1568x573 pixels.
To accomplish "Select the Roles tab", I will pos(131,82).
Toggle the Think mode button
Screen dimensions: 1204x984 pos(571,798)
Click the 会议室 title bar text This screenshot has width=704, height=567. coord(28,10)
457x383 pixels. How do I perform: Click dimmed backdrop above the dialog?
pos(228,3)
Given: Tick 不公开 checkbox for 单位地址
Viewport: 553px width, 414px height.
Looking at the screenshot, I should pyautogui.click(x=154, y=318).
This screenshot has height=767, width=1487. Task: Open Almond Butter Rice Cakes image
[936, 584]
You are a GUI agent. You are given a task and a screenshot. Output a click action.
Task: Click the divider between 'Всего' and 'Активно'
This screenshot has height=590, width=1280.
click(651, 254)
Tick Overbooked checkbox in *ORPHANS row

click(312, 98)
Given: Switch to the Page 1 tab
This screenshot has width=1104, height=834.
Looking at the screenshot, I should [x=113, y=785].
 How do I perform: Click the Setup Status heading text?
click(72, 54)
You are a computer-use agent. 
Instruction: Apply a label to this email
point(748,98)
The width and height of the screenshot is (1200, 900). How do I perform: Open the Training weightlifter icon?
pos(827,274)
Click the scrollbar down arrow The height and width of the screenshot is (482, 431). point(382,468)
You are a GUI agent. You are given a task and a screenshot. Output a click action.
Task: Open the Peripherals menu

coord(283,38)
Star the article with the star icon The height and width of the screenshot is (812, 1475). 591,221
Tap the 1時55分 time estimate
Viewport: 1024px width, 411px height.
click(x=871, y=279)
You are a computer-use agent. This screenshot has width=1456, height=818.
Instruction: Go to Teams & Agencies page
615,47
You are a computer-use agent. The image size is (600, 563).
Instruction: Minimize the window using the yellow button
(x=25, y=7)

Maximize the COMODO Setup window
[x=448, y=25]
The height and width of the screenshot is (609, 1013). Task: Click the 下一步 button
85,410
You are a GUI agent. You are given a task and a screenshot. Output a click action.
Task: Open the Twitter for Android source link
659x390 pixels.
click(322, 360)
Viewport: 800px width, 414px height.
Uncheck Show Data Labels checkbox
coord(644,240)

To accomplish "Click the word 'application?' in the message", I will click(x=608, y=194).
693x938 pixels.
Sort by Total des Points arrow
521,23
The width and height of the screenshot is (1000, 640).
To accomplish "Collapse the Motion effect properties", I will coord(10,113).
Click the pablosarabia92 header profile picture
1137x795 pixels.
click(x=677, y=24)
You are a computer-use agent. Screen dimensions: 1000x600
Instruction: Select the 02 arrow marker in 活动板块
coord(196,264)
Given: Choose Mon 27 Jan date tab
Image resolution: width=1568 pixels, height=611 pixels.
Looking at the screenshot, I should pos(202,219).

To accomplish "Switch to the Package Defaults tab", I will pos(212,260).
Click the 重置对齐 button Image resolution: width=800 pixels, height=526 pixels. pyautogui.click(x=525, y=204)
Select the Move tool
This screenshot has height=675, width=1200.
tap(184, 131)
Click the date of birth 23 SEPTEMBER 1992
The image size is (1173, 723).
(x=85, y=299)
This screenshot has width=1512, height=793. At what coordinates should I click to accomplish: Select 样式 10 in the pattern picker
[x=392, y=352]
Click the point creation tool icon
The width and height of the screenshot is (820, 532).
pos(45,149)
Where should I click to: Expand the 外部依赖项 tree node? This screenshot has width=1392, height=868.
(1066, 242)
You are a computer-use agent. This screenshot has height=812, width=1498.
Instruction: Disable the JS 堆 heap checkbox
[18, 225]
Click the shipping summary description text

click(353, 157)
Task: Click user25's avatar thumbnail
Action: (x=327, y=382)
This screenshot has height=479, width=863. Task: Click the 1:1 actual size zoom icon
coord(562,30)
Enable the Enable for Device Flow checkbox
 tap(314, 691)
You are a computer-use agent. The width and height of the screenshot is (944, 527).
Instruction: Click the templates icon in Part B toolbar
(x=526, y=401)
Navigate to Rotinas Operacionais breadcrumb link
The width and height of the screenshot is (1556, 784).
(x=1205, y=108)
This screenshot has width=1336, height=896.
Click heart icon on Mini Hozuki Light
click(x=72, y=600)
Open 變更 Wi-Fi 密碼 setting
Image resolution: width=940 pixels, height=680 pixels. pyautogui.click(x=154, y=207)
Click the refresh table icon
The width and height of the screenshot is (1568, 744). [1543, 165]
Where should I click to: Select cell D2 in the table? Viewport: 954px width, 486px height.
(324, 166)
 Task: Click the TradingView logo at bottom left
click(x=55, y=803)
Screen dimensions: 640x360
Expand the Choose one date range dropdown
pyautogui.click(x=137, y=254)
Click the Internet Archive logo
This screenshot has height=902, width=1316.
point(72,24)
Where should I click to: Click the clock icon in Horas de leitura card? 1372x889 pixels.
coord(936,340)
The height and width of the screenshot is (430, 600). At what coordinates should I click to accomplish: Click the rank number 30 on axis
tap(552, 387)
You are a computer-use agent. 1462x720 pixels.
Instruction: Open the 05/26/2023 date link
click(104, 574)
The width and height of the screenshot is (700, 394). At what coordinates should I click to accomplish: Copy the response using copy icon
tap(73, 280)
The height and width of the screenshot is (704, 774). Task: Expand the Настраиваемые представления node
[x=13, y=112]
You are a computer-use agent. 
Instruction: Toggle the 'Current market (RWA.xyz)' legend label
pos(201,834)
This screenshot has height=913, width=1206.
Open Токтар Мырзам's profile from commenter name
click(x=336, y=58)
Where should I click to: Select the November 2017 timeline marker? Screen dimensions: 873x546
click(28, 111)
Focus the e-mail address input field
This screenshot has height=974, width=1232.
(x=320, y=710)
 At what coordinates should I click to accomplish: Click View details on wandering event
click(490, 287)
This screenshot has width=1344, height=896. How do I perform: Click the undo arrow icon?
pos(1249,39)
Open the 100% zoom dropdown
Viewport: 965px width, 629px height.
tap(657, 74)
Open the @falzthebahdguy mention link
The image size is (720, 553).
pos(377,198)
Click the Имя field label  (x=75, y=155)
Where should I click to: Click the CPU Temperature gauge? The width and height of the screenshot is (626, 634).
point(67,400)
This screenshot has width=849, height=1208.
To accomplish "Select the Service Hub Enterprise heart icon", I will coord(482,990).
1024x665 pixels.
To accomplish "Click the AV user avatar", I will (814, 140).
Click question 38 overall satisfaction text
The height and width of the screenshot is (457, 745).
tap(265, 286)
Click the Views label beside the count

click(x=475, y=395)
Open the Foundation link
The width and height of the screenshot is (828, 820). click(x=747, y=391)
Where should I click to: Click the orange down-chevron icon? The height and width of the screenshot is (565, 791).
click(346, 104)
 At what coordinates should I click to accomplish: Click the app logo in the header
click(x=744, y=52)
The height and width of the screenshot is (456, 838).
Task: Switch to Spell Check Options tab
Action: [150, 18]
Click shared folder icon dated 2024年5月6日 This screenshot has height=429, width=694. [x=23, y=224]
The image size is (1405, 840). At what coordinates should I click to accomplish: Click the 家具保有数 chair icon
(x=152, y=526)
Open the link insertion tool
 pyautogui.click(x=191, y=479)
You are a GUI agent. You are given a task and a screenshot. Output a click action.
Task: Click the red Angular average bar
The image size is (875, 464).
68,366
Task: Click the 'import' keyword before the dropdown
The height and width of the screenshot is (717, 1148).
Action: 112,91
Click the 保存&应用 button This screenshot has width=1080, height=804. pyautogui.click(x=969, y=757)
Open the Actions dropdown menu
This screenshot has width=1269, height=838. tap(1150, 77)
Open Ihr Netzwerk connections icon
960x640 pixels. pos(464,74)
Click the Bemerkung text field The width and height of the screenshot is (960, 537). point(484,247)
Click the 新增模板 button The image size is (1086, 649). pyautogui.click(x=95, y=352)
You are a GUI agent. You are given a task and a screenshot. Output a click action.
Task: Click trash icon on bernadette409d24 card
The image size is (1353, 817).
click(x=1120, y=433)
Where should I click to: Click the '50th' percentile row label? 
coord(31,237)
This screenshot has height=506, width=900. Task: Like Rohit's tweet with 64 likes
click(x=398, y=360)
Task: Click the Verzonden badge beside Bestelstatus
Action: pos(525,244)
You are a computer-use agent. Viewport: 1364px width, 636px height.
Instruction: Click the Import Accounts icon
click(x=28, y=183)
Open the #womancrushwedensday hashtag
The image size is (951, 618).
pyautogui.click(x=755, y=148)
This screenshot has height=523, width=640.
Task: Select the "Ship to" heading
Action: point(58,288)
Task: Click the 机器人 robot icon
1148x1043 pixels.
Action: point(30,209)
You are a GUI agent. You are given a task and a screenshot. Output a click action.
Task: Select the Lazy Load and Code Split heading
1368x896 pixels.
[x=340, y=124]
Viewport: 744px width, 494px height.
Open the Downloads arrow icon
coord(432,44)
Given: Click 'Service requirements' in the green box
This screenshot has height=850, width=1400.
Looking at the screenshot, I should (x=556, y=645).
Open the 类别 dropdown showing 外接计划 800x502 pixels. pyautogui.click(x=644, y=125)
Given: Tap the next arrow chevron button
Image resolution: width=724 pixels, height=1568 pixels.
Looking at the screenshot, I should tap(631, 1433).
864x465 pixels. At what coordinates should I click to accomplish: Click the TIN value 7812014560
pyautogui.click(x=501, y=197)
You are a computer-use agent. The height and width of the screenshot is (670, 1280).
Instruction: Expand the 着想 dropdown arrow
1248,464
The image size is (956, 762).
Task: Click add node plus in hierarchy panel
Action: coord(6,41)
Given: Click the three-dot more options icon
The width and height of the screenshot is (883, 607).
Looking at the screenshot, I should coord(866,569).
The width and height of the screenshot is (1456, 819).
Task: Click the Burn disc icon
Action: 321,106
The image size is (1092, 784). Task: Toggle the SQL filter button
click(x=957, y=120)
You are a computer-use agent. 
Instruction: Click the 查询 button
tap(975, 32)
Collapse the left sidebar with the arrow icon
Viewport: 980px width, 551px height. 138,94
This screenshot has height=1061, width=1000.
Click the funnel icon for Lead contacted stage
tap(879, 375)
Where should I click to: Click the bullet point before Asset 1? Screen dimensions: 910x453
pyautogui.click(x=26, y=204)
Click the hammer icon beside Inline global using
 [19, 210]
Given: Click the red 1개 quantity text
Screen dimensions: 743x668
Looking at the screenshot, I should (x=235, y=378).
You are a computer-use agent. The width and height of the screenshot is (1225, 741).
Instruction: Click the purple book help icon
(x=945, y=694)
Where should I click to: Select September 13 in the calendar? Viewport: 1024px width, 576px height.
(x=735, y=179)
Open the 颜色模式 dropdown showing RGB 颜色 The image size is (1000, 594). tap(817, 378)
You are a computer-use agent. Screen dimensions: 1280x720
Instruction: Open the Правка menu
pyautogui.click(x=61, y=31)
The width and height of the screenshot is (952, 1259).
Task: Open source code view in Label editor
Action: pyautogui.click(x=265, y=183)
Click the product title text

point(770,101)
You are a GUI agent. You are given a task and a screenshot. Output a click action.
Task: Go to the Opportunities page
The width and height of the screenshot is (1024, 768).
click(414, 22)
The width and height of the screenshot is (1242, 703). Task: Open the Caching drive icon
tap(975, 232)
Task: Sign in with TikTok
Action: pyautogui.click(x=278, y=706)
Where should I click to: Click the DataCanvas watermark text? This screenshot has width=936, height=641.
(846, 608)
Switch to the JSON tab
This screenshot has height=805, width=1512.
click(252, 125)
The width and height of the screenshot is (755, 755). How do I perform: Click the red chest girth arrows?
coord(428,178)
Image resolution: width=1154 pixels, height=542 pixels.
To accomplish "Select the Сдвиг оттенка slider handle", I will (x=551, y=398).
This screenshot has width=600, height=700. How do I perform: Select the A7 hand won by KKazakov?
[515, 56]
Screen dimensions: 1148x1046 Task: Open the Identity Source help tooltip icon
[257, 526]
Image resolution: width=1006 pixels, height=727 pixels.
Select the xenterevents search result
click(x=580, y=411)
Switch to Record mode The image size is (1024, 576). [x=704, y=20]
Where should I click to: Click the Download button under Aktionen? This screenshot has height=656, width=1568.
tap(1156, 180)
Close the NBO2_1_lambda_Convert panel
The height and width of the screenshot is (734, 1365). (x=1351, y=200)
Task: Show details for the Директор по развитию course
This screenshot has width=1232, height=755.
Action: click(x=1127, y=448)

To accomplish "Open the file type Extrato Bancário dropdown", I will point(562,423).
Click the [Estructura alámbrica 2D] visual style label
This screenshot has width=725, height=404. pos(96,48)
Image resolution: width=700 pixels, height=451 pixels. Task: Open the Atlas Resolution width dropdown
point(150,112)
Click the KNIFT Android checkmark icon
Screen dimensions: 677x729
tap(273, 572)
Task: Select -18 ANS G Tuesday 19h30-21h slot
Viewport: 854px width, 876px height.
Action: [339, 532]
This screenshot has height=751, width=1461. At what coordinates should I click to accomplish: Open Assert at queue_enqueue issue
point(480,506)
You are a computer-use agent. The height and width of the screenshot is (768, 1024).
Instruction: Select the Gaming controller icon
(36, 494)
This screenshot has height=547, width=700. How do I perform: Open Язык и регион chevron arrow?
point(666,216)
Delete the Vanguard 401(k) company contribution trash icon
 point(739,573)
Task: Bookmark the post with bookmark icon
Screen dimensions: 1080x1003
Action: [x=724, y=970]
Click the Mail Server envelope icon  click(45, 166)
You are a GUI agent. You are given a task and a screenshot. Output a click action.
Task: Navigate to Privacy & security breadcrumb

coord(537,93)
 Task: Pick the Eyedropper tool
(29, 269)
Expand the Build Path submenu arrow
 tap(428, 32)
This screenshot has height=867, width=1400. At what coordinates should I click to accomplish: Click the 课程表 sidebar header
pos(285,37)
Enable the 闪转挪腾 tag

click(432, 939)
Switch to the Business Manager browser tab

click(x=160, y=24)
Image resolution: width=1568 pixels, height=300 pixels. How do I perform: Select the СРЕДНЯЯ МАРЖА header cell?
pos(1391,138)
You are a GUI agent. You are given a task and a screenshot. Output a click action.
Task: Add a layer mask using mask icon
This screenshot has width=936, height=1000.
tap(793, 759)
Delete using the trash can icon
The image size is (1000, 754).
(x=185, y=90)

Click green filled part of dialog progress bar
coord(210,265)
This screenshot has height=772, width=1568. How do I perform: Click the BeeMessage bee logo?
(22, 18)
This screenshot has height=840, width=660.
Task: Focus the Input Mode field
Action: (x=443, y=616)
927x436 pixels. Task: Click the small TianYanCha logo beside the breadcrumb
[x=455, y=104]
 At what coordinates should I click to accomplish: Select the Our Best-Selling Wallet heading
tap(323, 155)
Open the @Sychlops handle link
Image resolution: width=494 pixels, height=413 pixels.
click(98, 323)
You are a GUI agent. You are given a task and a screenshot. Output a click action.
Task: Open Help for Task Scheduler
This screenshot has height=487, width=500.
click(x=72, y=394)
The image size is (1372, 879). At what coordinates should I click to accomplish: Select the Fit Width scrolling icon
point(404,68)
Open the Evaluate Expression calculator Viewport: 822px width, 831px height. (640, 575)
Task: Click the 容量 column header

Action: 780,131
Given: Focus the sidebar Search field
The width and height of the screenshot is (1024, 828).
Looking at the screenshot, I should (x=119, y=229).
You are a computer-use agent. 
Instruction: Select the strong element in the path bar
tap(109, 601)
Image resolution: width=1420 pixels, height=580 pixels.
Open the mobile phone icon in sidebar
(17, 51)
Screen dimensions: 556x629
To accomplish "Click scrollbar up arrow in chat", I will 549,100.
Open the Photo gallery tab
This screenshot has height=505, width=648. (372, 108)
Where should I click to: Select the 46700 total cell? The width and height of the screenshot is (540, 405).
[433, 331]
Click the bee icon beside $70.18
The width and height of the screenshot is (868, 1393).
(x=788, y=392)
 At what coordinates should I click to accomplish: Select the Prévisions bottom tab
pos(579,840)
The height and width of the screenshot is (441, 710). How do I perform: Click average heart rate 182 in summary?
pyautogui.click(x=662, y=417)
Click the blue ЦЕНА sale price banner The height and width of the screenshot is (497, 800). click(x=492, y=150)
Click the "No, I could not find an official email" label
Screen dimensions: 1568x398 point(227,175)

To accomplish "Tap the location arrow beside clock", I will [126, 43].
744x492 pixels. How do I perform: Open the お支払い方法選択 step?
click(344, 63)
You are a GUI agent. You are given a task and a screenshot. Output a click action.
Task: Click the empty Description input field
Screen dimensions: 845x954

• • • • •

# TASK STATEMENT
Your answer should hold every line of the entries that contains the string "scrollbar".

# EXPECTED ANSWER
Click the scrollbar down arrow The height and width of the screenshot is (482, 431). point(382,468)
To accomplish "Click scrollbar up arrow in chat", I will 549,100.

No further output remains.